**Exercise:** Copy every line from the records that holds the word "agent".

**Records for this task:**
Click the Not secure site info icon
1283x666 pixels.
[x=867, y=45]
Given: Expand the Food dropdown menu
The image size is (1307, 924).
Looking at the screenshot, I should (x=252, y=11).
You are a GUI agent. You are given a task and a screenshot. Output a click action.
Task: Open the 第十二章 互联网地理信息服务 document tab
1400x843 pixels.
==
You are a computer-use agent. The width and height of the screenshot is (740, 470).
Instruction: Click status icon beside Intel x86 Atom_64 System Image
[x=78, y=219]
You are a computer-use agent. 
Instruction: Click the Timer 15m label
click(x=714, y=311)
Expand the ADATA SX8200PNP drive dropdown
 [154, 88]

**Final answer:**
You are a GUI agent. You are given a task and a screenshot. Output a click action.
You are a computer-use agent. The width and height of the screenshot is (740, 470).
You are a computer-use agent. 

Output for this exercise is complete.